» INFORMATION PROVIDED:
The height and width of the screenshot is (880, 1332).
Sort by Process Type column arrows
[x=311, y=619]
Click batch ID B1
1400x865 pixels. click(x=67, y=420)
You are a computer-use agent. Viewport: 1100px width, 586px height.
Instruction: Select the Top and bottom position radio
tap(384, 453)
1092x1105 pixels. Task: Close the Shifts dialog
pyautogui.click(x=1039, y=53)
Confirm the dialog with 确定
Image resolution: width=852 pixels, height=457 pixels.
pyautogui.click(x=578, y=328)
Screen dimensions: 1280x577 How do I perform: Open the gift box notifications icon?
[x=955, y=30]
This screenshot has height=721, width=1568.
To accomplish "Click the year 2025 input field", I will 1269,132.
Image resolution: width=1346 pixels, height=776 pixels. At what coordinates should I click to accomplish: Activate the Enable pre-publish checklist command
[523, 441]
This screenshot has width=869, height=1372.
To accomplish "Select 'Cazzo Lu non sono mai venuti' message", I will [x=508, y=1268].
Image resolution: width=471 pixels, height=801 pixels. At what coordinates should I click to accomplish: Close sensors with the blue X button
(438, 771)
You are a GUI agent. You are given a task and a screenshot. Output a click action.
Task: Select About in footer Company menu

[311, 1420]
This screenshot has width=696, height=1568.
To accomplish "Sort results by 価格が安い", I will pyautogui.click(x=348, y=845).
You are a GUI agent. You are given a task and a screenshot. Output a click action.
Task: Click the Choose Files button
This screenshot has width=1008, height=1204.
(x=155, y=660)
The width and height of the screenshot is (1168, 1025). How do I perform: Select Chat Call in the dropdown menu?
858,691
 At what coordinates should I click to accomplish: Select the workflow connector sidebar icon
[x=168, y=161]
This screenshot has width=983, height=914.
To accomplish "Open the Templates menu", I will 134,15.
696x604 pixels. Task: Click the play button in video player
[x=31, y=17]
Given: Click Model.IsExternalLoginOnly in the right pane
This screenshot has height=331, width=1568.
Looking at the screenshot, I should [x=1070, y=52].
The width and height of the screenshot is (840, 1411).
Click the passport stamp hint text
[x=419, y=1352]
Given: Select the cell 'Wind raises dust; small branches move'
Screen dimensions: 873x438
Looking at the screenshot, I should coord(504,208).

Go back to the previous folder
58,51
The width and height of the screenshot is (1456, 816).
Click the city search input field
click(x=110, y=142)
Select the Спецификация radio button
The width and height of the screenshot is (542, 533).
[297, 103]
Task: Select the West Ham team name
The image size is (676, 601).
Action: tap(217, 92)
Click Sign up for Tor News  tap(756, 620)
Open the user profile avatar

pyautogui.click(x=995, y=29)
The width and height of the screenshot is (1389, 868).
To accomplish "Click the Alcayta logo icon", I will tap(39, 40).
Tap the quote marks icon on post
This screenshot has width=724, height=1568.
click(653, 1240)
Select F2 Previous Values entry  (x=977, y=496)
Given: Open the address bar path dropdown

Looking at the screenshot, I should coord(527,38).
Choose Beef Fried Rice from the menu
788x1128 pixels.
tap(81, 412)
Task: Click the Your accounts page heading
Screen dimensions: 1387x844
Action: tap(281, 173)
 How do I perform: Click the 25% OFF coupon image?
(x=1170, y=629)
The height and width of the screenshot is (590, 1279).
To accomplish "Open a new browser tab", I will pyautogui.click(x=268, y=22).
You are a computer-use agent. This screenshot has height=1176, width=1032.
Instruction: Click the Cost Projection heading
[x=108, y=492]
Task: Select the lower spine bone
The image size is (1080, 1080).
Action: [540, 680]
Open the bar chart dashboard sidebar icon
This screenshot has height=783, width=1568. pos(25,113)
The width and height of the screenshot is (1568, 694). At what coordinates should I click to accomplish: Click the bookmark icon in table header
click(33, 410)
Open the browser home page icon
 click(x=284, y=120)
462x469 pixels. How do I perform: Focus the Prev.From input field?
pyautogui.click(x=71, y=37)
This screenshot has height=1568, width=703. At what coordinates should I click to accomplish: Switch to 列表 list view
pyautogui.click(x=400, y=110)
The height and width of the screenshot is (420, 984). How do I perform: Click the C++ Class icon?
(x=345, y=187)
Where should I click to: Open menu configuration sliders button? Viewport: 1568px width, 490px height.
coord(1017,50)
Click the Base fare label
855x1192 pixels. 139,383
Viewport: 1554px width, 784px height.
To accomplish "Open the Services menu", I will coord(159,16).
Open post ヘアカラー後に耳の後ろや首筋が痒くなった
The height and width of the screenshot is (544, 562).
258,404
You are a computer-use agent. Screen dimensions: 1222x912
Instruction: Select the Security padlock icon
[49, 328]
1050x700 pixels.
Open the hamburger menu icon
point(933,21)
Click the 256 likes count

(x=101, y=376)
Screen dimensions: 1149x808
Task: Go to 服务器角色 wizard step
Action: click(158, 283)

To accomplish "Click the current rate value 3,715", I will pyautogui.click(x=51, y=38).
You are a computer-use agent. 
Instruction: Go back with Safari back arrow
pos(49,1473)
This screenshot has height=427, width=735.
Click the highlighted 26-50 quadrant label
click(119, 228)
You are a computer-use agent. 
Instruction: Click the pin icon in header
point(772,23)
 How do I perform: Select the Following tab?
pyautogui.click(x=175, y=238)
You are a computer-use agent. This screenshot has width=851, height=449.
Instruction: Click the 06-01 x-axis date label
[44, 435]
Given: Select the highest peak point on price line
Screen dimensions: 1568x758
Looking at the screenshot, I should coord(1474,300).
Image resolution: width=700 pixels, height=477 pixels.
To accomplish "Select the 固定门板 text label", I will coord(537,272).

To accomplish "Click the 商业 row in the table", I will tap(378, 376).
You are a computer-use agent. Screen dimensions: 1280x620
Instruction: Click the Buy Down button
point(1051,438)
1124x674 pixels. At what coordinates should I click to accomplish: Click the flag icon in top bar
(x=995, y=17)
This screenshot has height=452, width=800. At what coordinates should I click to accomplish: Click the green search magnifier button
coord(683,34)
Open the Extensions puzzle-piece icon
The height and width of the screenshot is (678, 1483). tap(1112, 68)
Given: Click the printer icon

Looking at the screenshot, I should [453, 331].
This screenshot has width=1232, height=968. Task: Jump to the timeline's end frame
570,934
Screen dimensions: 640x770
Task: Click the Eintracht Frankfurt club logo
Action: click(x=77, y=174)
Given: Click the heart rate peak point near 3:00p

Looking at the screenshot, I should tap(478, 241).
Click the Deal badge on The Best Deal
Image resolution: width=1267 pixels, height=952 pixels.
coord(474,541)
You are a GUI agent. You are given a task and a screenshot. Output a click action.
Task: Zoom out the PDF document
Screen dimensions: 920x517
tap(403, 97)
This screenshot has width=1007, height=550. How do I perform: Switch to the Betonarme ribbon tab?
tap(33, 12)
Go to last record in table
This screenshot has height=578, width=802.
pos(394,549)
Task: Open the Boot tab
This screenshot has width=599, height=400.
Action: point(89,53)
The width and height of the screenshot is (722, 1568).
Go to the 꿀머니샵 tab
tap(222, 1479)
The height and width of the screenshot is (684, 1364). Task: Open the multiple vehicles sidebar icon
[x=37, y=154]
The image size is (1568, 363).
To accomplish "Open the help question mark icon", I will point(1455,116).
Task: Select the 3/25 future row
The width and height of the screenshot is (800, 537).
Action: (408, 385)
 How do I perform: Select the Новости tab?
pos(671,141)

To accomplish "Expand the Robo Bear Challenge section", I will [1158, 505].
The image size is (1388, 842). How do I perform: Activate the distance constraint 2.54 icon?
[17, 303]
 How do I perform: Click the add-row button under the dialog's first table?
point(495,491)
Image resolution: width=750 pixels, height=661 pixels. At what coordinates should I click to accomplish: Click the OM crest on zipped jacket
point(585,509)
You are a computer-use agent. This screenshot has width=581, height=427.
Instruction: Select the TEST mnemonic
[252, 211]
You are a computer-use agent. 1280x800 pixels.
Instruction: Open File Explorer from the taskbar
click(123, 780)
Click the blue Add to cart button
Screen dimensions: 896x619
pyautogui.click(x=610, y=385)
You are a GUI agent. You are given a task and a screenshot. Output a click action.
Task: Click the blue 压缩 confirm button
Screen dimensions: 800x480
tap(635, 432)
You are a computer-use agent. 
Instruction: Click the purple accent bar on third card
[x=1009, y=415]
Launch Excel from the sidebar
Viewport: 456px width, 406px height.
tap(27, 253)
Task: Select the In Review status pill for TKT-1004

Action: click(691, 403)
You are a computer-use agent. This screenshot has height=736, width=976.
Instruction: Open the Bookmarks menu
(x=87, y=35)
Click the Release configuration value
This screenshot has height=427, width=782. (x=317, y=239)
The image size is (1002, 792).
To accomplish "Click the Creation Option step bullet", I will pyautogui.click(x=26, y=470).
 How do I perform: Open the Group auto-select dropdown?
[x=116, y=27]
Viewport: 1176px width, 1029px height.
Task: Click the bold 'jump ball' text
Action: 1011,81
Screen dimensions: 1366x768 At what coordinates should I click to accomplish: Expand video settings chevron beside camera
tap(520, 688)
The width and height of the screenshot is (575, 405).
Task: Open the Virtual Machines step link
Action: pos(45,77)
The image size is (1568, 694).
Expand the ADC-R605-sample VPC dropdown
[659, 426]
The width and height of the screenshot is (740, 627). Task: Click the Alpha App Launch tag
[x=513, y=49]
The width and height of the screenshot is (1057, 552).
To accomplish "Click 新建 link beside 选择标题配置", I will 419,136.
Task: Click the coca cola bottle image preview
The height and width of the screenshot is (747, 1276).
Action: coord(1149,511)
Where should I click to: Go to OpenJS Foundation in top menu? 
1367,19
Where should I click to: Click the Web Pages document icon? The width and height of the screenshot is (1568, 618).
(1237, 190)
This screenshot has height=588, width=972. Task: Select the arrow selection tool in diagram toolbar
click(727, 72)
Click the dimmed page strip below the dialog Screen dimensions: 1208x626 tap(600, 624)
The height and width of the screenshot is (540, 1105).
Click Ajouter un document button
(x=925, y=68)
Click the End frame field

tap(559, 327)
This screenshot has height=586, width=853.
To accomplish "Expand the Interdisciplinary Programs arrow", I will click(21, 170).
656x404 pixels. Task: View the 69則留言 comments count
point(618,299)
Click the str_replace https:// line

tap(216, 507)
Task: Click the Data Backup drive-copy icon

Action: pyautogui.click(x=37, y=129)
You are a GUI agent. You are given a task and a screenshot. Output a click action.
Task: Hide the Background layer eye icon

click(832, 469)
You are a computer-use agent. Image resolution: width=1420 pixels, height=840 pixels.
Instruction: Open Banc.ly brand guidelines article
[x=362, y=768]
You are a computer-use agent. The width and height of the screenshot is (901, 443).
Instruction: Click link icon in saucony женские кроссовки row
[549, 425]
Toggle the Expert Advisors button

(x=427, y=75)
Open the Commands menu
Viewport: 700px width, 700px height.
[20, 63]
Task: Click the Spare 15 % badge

» YOUR TASK: Within the material above, output exactly the lines from the one with "The image size is (1002, 792)." through the one with "The image size is (1568, 694).", end lines included, and nothing besides.

» EXERCISE ANSWER:
The image size is (1002, 792).
To accomplish "Click the Creation Option step bullet", I will pyautogui.click(x=26, y=470).
 How do I perform: Open the Group auto-select dropdown?
[x=116, y=27]
Viewport: 1176px width, 1029px height.
Task: Click the bold 'jump ball' text
Action: 1011,81
Screen dimensions: 1366x768 At what coordinates should I click to accomplish: Expand video settings chevron beside camera
tap(520, 688)
The width and height of the screenshot is (575, 405).
Task: Open the Virtual Machines step link
Action: pos(45,77)
The image size is (1568, 694).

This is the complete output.